## やること:
1 > 引用文で、男の子と知り合ったのはいつのことですか。
2 > 引用文の「甘いものを美味しそうに食べる」から「連絡先消しちゃったんだっけ。」までの部分を全部、「新宿駅」を「渋谷駅」に置き換えて書き直してください。

## 引用文:

★ ★ ★ ★ ★

ただ笑っていてくれるだけで。
2019年の初夏に知り合った男の子がいた。
背が高くて、細身で色白で、とてもきれいな子だった。
甘いものを美味しそうに食べる子で、カフェでお茶して恋愛観やちょっとエッチな事を語り合うだけの健全な感じで会っていた。
ふんわりと儚げに笑う、優しい子。
一度ひとり暮らしの彼の家に行く約束をして
向かっていたら、仕事帰りに遠くから電車に乗ってくる私を気遣ってくれたのか
〝甘いもの食べたくなっちゃったからやっぱり新宿駅で待ち合わせしよう“
って途中でLINEくれたんだけっけ。
そんな優しさもありつつ、今時の若い子だから
いつも突然LINEしてきて会いたいと言う彼に、
また他の子にもするように怒って
連絡先消しちゃったんだっけ。

★ ★ ★ ★ ★

## 収集資料:
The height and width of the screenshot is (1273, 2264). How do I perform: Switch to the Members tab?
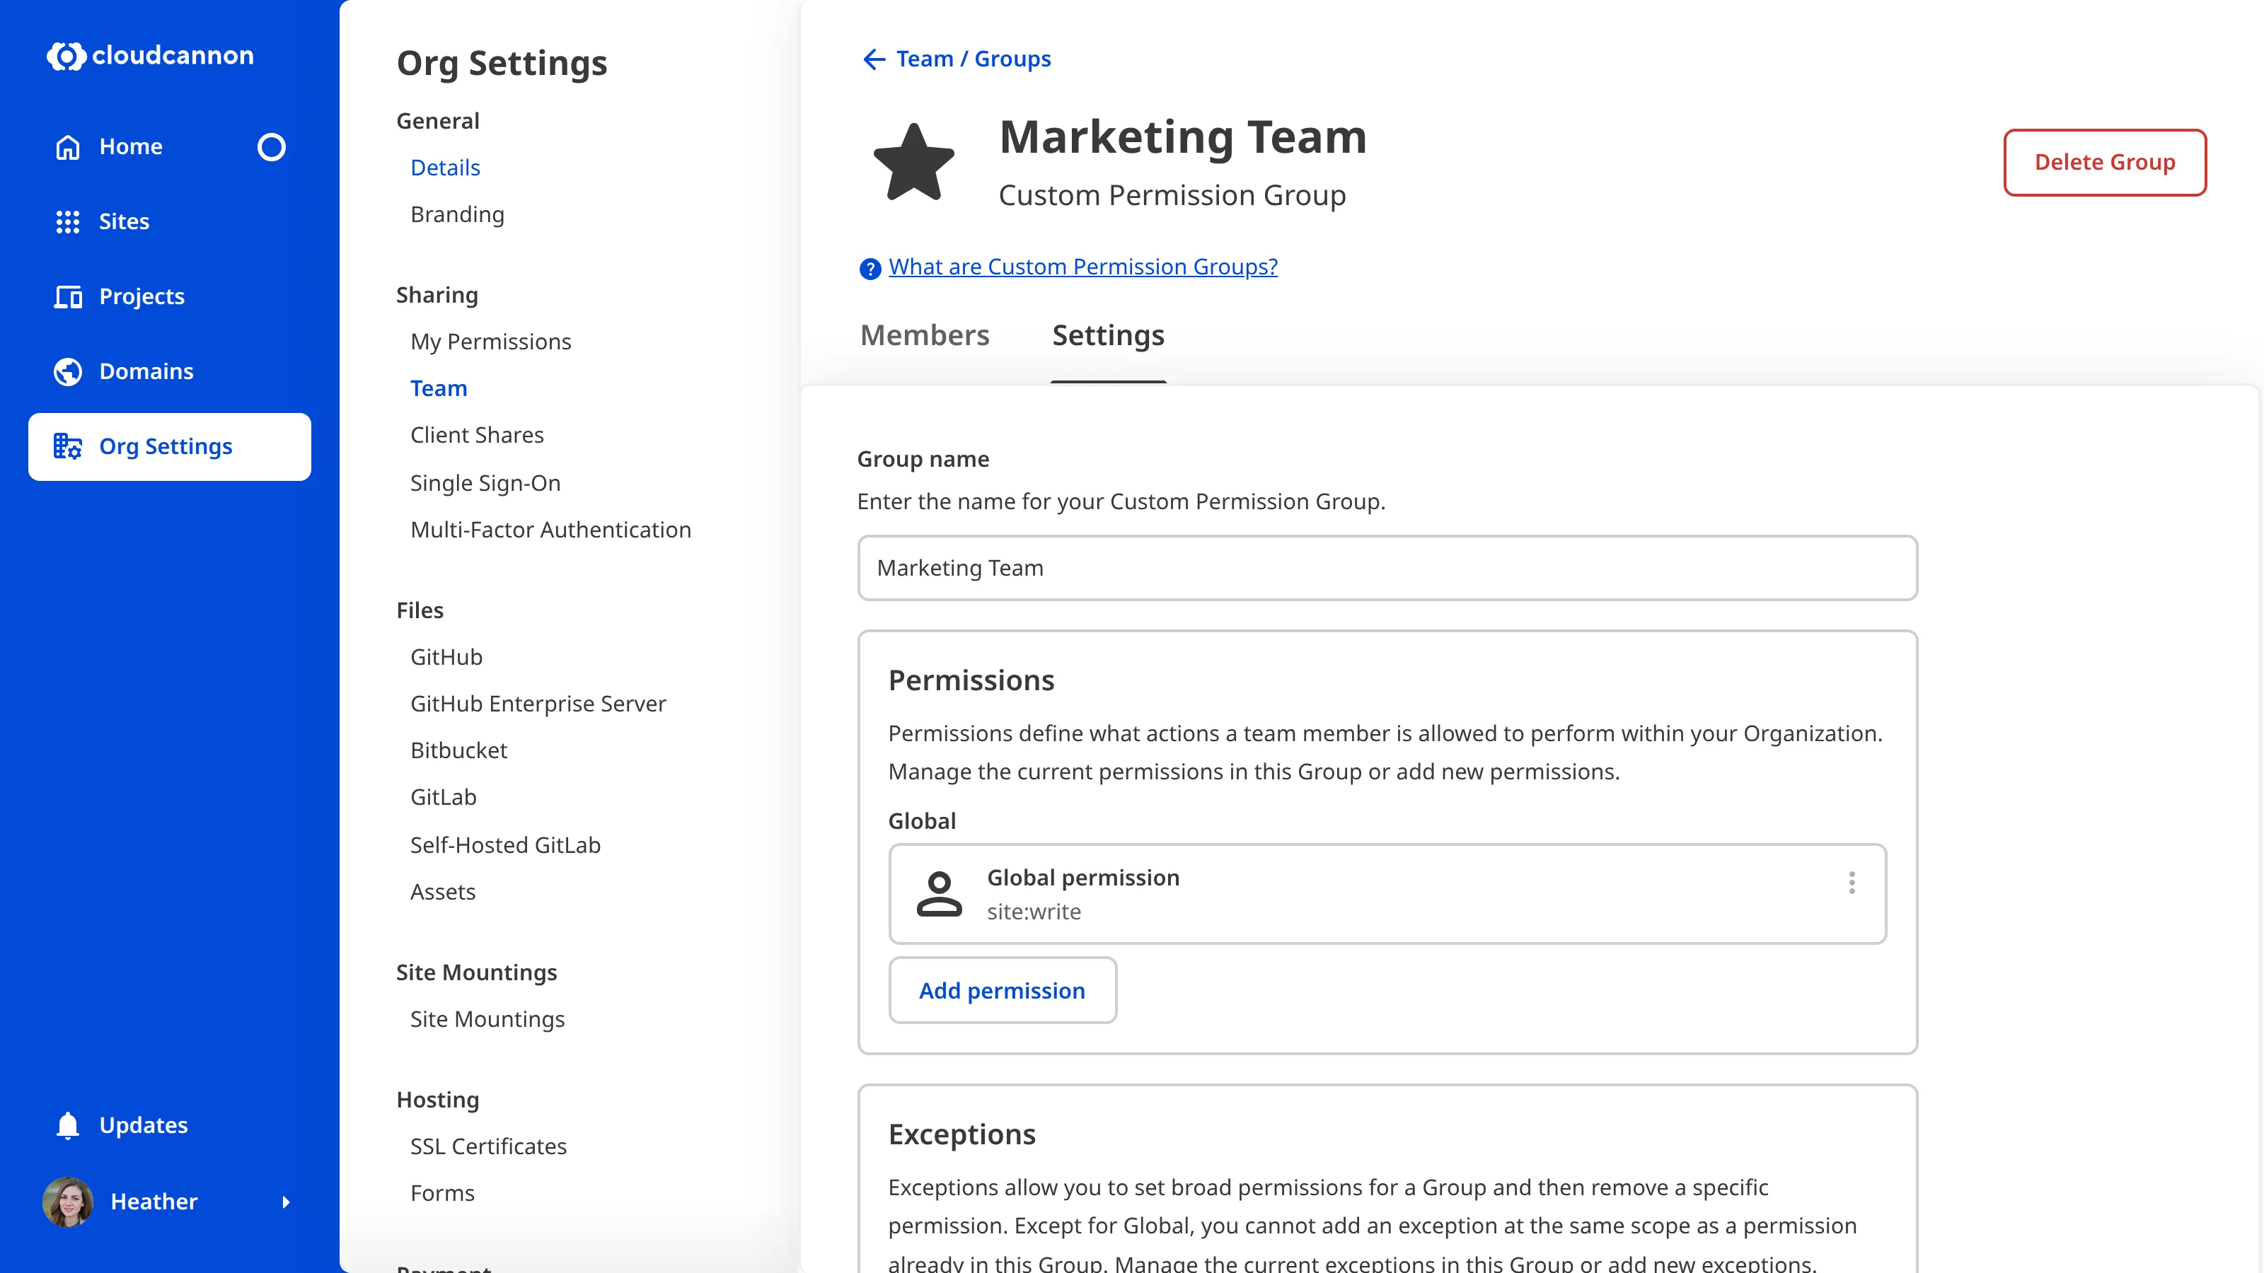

★ ★ ★ ★ ★

## 課題ごとの回答:
1 > 2019年の初夏です。

2 >
甘いものを美味しそうに食べる子で、カフェでお茶して恋愛観やちょっとエッチな事を語り合うだけの健全な感じで会っていた。
ふんわりと儚げに笑う、優しい子。
一度ひとり暮らしの彼の家に行く約束をして
向かっていたら、仕事帰りに遠くから電車に乗ってくる私を気遣ってくれたのか
〝甘いもの食べたくなっちゃったからやっぱり渋谷駅で待ち合わせしよう“
って途中でLINEくれたんだけっけ。
そんな優しさもありつつ、今時の若い子だから
いつも突然LINEしてきて会いたいと言う彼に、
また他の子にもするように怒って
連絡先消しちゃったんだっけ。